Si c’est un garçon, il enrichira sa propre personnalité, grâce au modèle paternel, d’aptitudes jusque-là plutôt associées au féminin, mais développées par son père devant et avec lui, comme l’expression de ses peurs, doutes, peines, ainsi que l’attention ou l’adaptation à l’autre. Si son père l’a fait avant lui, il partagera spontanément les tâches de la maisonnée dès l’enfance et en tirera la fierté que procurent l’autonomie et le soin de soi et de son environnement. La répartition entre frères et sœurs en sera plus équilibrée. Son attention à l’autre et sa contribution à la vie collective faciliteront sa vie amoureuse et, s’il partage un logement, sa vie avec autrui.

Pouvant se projeter dans d’autres rôles que celui de pourvoyeur de revenus, il mettra à distance ces attentes de performance qui pèsent sur les garçons et les hommes. Il aimera son père pour la grande qualité des liens particuliers qu’il aura créés dès la naissance avec lui, comme le souligne Olivia Gazalé : « Les hommes doivent donc tisser des liens profonds avec leur enfant dès la naissance (voire in utero) sans attendre, comme souvent, la marche et la sortie des couches.
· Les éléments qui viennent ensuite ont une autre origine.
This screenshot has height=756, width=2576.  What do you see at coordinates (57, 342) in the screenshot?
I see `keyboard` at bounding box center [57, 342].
Les bénéfices de cette prise en charge sont immenses, en particulier pour les garçons. (…) si le fils doit s’identifier au père pour grandir, il doit l’aimer pour avoir envie de lui ressembler. Autrement dit, l’attachement préexiste à l’identification et la conditionne. »
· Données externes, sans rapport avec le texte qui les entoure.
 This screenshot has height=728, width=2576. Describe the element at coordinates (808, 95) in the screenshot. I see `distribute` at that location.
Le destin des enfants, leur degré d’autonomie, leur estime de soi, leur rapport au travail ainsi que les relations entre les sexes peuvent être profondément influencés par les modèles reçus, comme le souligne bell hooks : « En apprenant à accomplir les tâches ménagères, les enfants et les adultes acceptent la responsabilité d’ordonner leur réalité matérielle. Elles et ils apprennent à apprécier leur environnement et à en prendre soin. Dans la mesure où tant de garçons grandissent sans qu’on leur apprenne à accomplir les tâches ménagères, une fois arrivés à l’âge adulte, ils n’ont aucun respect pour leur environnement et ne savent souvent même pas comment prendre soin d’eux-mêmes et de leur foyer. Dans leur vie de famille, ils ont eu la possibilité de cultiver une dépendance excessive et inutile vis-à-vis des femmes et, par conséquent, sont parfois incapables de développer un sens de l’autonomie qui soit sain. D’un autre côté, si l’on oblige généralement les filles à accomplir les tâches ménagères, on leur enseigne tout de même à les voir comme des activités avilissantes et dégradantes. Cet état d’esprit leur fait détester le travail domestique et les prive de la satisfaction personnelle qu’elles pourraient éprouver dans le fait d’accomplir ces tâches nécessaires. Elles arrivent à l’âge adulte en pensant que le travail en général, pas juste le travail ménager, est une corvée, et passent leur temps à rêver d’une vie dans laquelle elles ne travailleraient pas, ou en tout cas pas dans les services ou l’entretien. »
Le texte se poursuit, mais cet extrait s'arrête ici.